## PROBLEM TO SOLVE
Revise the rows below by replacing every "At what coordinates should I click to accomplish" with "Where should I click to perform". Leave everything else as it is.

## TASK INPUTS
-- START --

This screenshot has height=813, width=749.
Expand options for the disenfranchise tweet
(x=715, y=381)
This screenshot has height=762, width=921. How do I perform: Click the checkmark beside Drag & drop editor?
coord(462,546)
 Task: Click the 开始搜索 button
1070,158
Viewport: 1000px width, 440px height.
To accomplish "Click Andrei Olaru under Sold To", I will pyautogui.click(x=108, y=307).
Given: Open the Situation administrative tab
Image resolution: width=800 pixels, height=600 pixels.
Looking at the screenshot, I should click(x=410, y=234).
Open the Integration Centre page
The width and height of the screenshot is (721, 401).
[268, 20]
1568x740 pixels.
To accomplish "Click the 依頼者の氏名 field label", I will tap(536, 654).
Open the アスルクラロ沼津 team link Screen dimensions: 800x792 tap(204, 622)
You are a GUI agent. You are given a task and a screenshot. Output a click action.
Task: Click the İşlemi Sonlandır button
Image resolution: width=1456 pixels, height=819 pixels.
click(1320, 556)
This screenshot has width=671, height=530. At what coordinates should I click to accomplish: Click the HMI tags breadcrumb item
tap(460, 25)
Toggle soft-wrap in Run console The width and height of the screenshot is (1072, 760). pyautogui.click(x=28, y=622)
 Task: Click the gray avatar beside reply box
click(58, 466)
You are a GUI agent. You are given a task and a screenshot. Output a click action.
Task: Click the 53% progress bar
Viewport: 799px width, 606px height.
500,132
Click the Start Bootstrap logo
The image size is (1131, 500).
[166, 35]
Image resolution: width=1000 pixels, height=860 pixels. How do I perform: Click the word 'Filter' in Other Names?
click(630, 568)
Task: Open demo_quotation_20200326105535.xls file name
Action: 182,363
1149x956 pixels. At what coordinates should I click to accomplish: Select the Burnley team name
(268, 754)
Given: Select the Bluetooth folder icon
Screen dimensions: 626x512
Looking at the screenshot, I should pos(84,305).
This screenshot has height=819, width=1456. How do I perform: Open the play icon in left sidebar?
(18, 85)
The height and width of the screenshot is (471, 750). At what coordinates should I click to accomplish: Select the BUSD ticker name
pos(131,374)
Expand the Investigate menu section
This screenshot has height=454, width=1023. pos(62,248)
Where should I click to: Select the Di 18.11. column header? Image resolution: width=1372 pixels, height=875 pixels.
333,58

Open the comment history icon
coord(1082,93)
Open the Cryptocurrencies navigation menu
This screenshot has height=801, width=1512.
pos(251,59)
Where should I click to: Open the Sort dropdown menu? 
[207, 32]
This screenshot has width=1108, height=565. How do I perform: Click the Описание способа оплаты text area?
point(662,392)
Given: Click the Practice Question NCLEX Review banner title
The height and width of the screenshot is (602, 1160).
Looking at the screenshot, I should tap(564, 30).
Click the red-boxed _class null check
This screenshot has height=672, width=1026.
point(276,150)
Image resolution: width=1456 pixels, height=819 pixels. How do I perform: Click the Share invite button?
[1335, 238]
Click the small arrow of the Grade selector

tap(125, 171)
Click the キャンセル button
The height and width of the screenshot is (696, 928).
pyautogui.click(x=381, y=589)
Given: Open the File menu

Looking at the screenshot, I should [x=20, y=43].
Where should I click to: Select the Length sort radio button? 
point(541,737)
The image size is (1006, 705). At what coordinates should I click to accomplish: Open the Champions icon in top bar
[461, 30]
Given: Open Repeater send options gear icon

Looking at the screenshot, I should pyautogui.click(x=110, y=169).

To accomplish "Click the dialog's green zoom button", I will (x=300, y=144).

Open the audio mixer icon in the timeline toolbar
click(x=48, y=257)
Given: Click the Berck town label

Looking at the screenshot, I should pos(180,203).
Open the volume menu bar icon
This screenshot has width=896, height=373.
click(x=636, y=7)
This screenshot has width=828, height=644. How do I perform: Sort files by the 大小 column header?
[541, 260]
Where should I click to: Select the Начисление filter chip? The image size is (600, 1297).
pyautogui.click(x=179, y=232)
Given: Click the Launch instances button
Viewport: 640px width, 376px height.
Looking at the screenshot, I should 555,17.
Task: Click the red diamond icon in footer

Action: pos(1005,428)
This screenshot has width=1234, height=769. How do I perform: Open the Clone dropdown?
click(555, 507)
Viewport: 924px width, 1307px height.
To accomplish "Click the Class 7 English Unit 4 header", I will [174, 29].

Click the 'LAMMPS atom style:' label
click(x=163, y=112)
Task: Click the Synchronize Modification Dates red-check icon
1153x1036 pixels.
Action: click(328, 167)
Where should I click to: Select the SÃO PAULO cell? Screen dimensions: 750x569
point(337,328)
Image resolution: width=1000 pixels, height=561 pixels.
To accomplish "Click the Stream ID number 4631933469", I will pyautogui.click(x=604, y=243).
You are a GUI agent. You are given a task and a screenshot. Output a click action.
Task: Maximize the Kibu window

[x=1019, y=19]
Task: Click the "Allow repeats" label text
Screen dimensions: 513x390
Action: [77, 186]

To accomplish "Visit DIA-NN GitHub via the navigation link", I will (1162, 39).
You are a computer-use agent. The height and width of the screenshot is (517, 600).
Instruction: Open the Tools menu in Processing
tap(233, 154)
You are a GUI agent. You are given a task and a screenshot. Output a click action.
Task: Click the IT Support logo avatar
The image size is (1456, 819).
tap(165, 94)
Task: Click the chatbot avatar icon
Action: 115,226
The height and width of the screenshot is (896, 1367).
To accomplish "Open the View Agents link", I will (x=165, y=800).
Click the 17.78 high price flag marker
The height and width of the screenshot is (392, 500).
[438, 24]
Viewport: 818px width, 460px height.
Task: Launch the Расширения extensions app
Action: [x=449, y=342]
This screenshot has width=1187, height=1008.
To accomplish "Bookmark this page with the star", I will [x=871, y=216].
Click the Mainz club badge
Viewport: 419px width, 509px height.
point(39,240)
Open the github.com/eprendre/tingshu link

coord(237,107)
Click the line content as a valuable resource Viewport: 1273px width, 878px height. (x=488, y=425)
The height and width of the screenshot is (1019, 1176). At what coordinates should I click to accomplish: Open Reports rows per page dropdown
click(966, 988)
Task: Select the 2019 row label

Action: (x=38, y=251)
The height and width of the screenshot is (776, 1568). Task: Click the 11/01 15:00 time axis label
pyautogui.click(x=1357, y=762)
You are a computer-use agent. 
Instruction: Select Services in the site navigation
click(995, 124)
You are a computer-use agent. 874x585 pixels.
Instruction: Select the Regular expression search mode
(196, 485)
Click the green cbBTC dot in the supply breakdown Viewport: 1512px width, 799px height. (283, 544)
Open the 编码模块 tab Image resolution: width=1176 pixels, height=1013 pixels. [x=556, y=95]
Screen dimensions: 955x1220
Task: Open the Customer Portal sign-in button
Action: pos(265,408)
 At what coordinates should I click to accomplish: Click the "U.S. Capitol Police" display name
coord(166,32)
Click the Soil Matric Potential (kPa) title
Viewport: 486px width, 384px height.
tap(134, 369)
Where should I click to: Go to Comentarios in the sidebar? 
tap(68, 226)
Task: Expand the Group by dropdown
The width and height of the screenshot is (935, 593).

-- END --

## COMPLETED EXERCISE
This screenshot has height=813, width=749.
Expand options for the disenfranchise tweet
(x=715, y=381)
This screenshot has height=762, width=921. How do I perform: Click the checkmark beside Drag & drop editor?
coord(462,546)
 Task: Click the 开始搜索 button
1070,158
Viewport: 1000px width, 440px height.
To accomplish "Click Andrei Olaru under Sold To", I will pyautogui.click(x=108, y=307).
Given: Open the Situation administrative tab
Image resolution: width=800 pixels, height=600 pixels.
Looking at the screenshot, I should click(x=410, y=234).
Open the Integration Centre page
The width and height of the screenshot is (721, 401).
[268, 20]
1568x740 pixels.
To accomplish "Click the 依頼者の氏名 field label", I will tap(536, 654).
Open the アスルクラロ沼津 team link Screen dimensions: 800x792 tap(204, 622)
You are a GUI agent. You are given a task and a screenshot. Output a click action.
Task: Click the İşlemi Sonlandır button
Image resolution: width=1456 pixels, height=819 pixels.
click(1320, 556)
This screenshot has width=671, height=530. Where should I click to perform: Click the HMI tags breadcrumb item
tap(460, 25)
Toggle soft-wrap in Run console The width and height of the screenshot is (1072, 760). pyautogui.click(x=28, y=622)
 Task: Click the gray avatar beside reply box
click(58, 466)
You are a GUI agent. You are given a task and a screenshot. Output a click action.
Task: Click the 53% progress bar
Viewport: 799px width, 606px height.
500,132
Click the Start Bootstrap logo
The image size is (1131, 500).
[166, 35]
Image resolution: width=1000 pixels, height=860 pixels. How do I perform: Click the word 'Filter' in Other Names?
click(630, 568)
Task: Open demo_quotation_20200326105535.xls file name
Action: 182,363
1149x956 pixels. Where should I click to perform: Select the Burnley team name
(268, 754)
Given: Select the Bluetooth folder icon
Screen dimensions: 626x512
Looking at the screenshot, I should pos(84,305).
This screenshot has height=819, width=1456. How do I perform: Open the play icon in left sidebar?
(18, 85)
The height and width of the screenshot is (471, 750). Where should I click to perform: Select the BUSD ticker name
pos(131,374)
Expand the Investigate menu section
This screenshot has height=454, width=1023. pos(62,248)
Where should I click to: Select the Di 18.11. column header? Image resolution: width=1372 pixels, height=875 pixels.
333,58

Open the comment history icon
coord(1082,93)
Open the Cryptocurrencies navigation menu
This screenshot has height=801, width=1512.
pos(251,59)
Where should I click to: Open the Sort dropdown menu? 
[207, 32]
This screenshot has width=1108, height=565. How do I perform: Click the Описание способа оплаты text area?
point(662,392)
Given: Click the Practice Question NCLEX Review banner title
The height and width of the screenshot is (602, 1160).
Looking at the screenshot, I should tap(564, 30).
Click the red-boxed _class null check
This screenshot has height=672, width=1026.
point(276,150)
Image resolution: width=1456 pixels, height=819 pixels. How do I perform: Click the Share invite button?
[1335, 238]
Click the small arrow of the Grade selector

tap(125, 171)
Click the キャンセル button
The height and width of the screenshot is (696, 928).
pyautogui.click(x=381, y=589)
Given: Open the File menu

Looking at the screenshot, I should [x=20, y=43].
Where should I click to: Select the Length sort radio button? 
point(541,737)
The image size is (1006, 705). Where should I click to perform: Open the Champions icon in top bar
[461, 30]
Given: Open Repeater send options gear icon

Looking at the screenshot, I should pyautogui.click(x=110, y=169).

To accomplish "Click the dialog's green zoom button", I will (x=300, y=144).

Open the audio mixer icon in the timeline toolbar
click(x=48, y=257)
Given: Click the Berck town label

Looking at the screenshot, I should pos(180,203).
Open the volume menu bar icon
This screenshot has width=896, height=373.
click(x=636, y=7)
This screenshot has width=828, height=644. How do I perform: Sort files by the 大小 column header?
[541, 260]
Where should I click to: Select the Начисление filter chip? The image size is (600, 1297).
pyautogui.click(x=179, y=232)
Given: Click the Launch instances button
Viewport: 640px width, 376px height.
Looking at the screenshot, I should 555,17.
Task: Click the red diamond icon in footer

Action: pos(1005,428)
This screenshot has width=1234, height=769. How do I perform: Open the Clone dropdown?
click(555, 507)
Viewport: 924px width, 1307px height.
To accomplish "Click the Class 7 English Unit 4 header", I will [174, 29].

Click the 'LAMMPS atom style:' label
click(x=163, y=112)
Task: Click the Synchronize Modification Dates red-check icon
1153x1036 pixels.
Action: click(328, 167)
Where should I click to: Select the SÃO PAULO cell? Screen dimensions: 750x569
point(337,328)
Image resolution: width=1000 pixels, height=561 pixels.
To accomplish "Click the Stream ID number 4631933469", I will pyautogui.click(x=604, y=243).
You are a GUI agent. You are given a task and a screenshot. Output a click action.
Task: Maximize the Kibu window

[x=1019, y=19]
Task: Click the "Allow repeats" label text
Screen dimensions: 513x390
Action: [77, 186]

To accomplish "Visit DIA-NN GitHub via the navigation link", I will (1162, 39).
You are a computer-use agent. The height and width of the screenshot is (517, 600).
Instruction: Open the Tools menu in Processing
tap(233, 154)
You are a GUI agent. You are given a task and a screenshot. Output a click action.
Task: Click the IT Support logo avatar
The image size is (1456, 819).
tap(165, 94)
Task: Click the chatbot avatar icon
Action: 115,226
The height and width of the screenshot is (896, 1367).
To accomplish "Open the View Agents link", I will (x=165, y=800).
Click the 17.78 high price flag marker
The height and width of the screenshot is (392, 500).
[438, 24]
Viewport: 818px width, 460px height.
Task: Launch the Расширения extensions app
Action: [x=449, y=342]
This screenshot has width=1187, height=1008.
To accomplish "Bookmark this page with the star", I will [x=871, y=216].
Click the Mainz club badge
Viewport: 419px width, 509px height.
point(39,240)
Open the github.com/eprendre/tingshu link

coord(237,107)
Click the line content as a valuable resource Viewport: 1273px width, 878px height. (x=488, y=425)
The height and width of the screenshot is (1019, 1176). Where should I click to perform: Open Reports rows per page dropdown
click(966, 988)
Task: Select the 2019 row label

Action: (x=38, y=251)
The height and width of the screenshot is (776, 1568). Task: Click the 11/01 15:00 time axis label
pyautogui.click(x=1357, y=762)
You are a computer-use agent. 
Instruction: Select Services in the site navigation
click(995, 124)
You are a computer-use agent. 874x585 pixels.
Instruction: Select the Regular expression search mode
(196, 485)
Click the green cbBTC dot in the supply breakdown Viewport: 1512px width, 799px height. (283, 544)
Open the 编码模块 tab Image resolution: width=1176 pixels, height=1013 pixels. [x=556, y=95]
Screen dimensions: 955x1220
Task: Open the Customer Portal sign-in button
Action: pos(265,408)
 Where should I click to perform: Click the "U.S. Capitol Police" display name
coord(166,32)
Click the Soil Matric Potential (kPa) title
Viewport: 486px width, 384px height.
tap(134, 369)
Where should I click to: Go to Comentarios in the sidebar? 
tap(68, 226)
Task: Expand the Group by dropdown
The width and height of the screenshot is (935, 593).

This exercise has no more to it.